▶ **Exercises**:
- 1) Reproduce word for word the section of the culinary school post below starting at "Basically, I am" and ending at "a Culinary School.".
- 2) Answer these from the culinary school post below:
(a) Which college is the poster thinking of attending?
(b) For how many years did the poster attend university after high school?
(c) In what role has the poster always worked in restaurants?
- 3) List every geographic place named in the culinary school post below.

# START OF Text segment

# A bunch of Questions for Culinary Students (Past and Present)



## kungfulincoln (Apr 27, 2011)

Hello!

I am new to this site and was referred to this forum by the General thread.

Basically, I am thinking of attending a Culinary School this coming fall, and I just have a list of questions here that I would like to ask those of you who have gone through, and graduated, a Culinary School.

I don't know if this matters or not, but the school I'm thinking about taking the Culinary course in is George Brown College that's located in downtown Toronto, Ontario, Canada. If any of you have gone to the chef school here, or you just have heard some interesting things about it (good or bad), please don't hesitate to inform me any information you may have about this school.

Now for the questions;

1. What can I expect the environment to be like at Chef School? That is, is it a very stressful atmosphere to be working in? Or is there at least some aspect of "fun" involved? 

2. What can I expect the teachers to be like? I was at an information session earlier this month, and one of the teachers seemed really to be enjoying his job, and a career in being a chef. Obviously, the atmosphere has a certain level of professionalism to it, but I need a teacher that is involved enough to make me be the best Chef that I can be. Do they take cooking to be over-the-top serious? Or do they have some level of letting you enjoy cooking for what it is?

3. What can I expect my classmates to be like? Generally, do culinary students straight out of high school have some level of professionalism about doing well in the course and learning as much as they can? Or are most of them going to be idiots (class clowns)?

4. I need something to be passionate about. I went to University for three years after high school, took pretty much every "General Arts" course that was offered, and still was not passionate about anything. I'm at the end of my rope when it comes to finding my passion in life, and I really need the next course I'm going to take at a college to motivate me enough so that I can have immense passion in that field. How many of you culinary students (past and present), were immediately passionate about cooking during your time taking the course? How easily is it to be passionate about cooking? How many of you were not passionate about cooking while taking the course?

5. Dishwashing. How much dishwashing am I going to be doing? 

6. How much stress am I going to be under? I've read in some places that becoming a chef is one of the worst jobs to be in because the stress is almost overwhelming everyday at work. How much stress am I going to be under at Chef School? How much stress am I going to be under after becoming a Chef?

7. Career-wise, what can I expect, should I take the course for however many years it takes and then do an apprenticeship, after its all done? Is it one of those things where its going to be a while before I actually have a steady income? Or is it a good pay straight off the bat? How much do Chefs usually end up making? I'm not talking about TV Chefs, just ordinary Chefs that have graduated from culinary school and all that.

8. I have worked in my share of restaurants over my life, (always as a dishwasher - hence my concern in question 5), and in every single restaurant, the cooks are always cigarette smokers. Always! Cooking is not one of those jobs that has so much stress that I'm going to have to start smoking, is it?

9. Should I go to this school and realize that I want to become a Chef as a full-time career path, I want it to be fun. I'm not talking every day I wake up and am excited about going to work, but I need some sort of aspect of fun in the job if I'm going to make it into a career. Are there at least some aspects of becoming a Chef that are fun?

10. Is there anything else that I should know about culinary school, or becoming a Chef as a career?

# END OF Text segment
# START OF Records supplied

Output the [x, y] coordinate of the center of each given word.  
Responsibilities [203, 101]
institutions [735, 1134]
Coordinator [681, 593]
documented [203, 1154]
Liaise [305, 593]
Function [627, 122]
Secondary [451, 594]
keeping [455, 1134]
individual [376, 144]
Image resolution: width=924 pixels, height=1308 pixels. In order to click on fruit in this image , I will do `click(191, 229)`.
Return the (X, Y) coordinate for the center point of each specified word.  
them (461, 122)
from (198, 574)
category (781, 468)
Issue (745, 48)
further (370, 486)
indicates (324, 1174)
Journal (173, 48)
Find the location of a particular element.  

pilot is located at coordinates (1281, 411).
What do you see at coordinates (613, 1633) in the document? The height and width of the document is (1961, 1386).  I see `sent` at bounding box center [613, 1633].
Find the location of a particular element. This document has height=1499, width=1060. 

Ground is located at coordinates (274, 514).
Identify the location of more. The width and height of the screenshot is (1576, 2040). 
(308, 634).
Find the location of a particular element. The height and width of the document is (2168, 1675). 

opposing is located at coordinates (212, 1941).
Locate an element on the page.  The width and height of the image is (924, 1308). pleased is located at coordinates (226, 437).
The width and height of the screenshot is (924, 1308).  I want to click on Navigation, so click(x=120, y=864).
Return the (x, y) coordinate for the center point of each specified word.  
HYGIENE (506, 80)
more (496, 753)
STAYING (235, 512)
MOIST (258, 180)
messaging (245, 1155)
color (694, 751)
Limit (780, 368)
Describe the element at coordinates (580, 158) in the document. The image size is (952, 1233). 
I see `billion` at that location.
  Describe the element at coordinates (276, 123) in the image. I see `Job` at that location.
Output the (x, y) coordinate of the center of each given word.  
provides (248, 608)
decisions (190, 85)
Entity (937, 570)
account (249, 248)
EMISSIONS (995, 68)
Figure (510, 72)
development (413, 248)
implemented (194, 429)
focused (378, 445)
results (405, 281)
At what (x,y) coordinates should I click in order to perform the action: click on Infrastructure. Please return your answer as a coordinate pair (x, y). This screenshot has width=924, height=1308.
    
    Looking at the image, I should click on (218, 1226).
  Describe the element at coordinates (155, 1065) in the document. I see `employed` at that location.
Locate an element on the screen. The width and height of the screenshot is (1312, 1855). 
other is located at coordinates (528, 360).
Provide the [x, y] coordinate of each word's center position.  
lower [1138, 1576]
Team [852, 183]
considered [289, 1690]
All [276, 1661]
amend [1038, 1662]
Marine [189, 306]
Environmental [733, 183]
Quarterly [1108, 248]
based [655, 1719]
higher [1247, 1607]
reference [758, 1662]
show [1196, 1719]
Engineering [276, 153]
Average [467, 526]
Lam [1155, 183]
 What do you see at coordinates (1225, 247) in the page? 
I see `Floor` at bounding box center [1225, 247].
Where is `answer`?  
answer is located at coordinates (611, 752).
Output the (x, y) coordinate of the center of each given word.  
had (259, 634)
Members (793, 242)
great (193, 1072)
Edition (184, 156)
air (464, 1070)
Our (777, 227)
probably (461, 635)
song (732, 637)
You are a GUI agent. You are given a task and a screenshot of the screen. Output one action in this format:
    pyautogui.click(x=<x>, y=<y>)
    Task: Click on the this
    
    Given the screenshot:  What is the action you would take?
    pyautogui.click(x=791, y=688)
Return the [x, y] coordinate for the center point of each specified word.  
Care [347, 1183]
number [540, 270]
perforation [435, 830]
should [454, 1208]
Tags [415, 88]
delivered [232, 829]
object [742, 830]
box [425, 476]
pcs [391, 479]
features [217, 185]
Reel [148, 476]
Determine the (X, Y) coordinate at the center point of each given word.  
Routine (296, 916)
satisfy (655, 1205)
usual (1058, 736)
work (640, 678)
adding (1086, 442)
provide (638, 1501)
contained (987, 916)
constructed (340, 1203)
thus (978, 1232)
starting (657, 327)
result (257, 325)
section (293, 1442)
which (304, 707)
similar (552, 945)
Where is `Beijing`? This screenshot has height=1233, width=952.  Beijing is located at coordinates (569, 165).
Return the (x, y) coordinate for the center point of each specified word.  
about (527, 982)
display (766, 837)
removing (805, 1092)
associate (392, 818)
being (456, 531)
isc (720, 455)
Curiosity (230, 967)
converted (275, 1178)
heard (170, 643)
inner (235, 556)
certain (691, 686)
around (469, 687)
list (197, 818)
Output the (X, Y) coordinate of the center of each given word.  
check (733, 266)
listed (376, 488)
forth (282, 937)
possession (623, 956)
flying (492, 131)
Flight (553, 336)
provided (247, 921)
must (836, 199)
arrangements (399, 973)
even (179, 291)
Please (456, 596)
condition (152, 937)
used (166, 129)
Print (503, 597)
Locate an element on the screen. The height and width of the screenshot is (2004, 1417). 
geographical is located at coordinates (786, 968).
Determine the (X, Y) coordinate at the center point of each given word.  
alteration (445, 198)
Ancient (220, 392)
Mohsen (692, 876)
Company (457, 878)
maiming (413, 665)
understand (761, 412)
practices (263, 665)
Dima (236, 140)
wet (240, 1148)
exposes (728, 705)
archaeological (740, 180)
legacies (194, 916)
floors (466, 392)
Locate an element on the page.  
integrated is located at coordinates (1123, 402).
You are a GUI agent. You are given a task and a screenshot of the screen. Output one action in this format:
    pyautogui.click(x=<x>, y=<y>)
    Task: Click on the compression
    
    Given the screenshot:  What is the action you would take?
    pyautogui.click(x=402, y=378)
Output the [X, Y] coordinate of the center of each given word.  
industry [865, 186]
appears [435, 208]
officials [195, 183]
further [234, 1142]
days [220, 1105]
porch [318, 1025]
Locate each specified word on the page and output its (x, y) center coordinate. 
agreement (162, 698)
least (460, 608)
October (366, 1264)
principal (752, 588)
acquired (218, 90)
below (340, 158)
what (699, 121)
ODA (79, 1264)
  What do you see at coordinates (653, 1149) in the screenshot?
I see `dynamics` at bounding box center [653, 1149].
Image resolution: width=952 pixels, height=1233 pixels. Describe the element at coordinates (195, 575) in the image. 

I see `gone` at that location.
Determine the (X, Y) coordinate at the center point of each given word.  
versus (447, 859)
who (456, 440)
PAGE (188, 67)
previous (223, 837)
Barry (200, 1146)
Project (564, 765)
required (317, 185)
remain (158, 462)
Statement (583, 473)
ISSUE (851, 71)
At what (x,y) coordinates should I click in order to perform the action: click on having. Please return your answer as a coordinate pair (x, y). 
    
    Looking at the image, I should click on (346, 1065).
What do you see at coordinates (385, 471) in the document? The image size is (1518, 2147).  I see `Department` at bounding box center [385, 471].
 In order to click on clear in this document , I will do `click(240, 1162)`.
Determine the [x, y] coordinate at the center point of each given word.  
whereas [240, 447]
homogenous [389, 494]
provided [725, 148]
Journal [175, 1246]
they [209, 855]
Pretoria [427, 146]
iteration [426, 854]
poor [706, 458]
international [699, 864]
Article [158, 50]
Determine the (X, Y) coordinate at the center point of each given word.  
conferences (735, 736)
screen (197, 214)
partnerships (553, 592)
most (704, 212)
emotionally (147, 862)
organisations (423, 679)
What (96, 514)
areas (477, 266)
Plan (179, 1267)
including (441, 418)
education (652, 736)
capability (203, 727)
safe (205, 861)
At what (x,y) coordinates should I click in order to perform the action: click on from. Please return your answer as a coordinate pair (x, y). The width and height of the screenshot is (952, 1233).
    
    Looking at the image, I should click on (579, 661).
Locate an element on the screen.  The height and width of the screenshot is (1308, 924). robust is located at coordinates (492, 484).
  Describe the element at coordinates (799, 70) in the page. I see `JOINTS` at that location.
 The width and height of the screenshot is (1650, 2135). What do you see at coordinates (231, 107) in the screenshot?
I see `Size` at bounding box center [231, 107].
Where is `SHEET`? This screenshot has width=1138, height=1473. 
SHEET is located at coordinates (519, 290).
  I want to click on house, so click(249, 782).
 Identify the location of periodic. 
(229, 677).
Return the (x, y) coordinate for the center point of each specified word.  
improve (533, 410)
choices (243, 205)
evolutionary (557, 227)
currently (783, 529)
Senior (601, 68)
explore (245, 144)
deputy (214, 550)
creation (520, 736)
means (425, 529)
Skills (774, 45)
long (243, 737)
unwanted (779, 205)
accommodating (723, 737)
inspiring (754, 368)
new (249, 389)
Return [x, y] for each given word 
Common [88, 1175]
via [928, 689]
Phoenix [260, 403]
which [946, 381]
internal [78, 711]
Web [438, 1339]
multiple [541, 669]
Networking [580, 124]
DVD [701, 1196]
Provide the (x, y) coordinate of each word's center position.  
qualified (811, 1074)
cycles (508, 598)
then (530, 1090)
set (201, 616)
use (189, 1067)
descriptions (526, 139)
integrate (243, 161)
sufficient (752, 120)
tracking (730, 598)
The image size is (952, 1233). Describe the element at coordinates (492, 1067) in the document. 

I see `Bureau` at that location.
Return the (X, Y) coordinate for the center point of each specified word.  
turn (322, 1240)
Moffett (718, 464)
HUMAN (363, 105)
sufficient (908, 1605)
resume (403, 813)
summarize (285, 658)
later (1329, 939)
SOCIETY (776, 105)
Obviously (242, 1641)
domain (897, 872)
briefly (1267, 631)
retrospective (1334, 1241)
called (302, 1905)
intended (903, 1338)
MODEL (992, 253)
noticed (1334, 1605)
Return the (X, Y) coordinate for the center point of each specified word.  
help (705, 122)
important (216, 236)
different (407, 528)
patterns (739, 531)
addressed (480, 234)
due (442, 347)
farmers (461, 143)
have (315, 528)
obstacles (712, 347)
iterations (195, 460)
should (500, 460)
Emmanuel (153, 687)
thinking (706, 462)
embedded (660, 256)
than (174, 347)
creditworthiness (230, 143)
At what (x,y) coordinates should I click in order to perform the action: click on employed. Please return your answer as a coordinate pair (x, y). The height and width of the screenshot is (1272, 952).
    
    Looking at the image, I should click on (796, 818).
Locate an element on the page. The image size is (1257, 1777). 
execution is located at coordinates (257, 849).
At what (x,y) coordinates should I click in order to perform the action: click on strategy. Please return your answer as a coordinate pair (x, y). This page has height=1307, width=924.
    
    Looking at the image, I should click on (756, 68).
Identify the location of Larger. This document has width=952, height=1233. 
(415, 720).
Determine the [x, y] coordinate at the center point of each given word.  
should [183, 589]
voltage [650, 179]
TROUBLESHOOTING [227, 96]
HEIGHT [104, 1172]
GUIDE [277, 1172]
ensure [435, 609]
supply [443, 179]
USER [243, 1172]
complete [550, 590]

# END OF Records supplied

▶ **Solutions**:
- 1)
Basically, I am thinking of attending a Culinary School this coming fall, and I just have a list of questions here that I would like to ask those of you who have gone through, and graduated, a Culinary School.

- 2)
(a) George Brown College
(b) Three years
(c) As a dishwasher

- 3)
Toronto
Ontario
Canada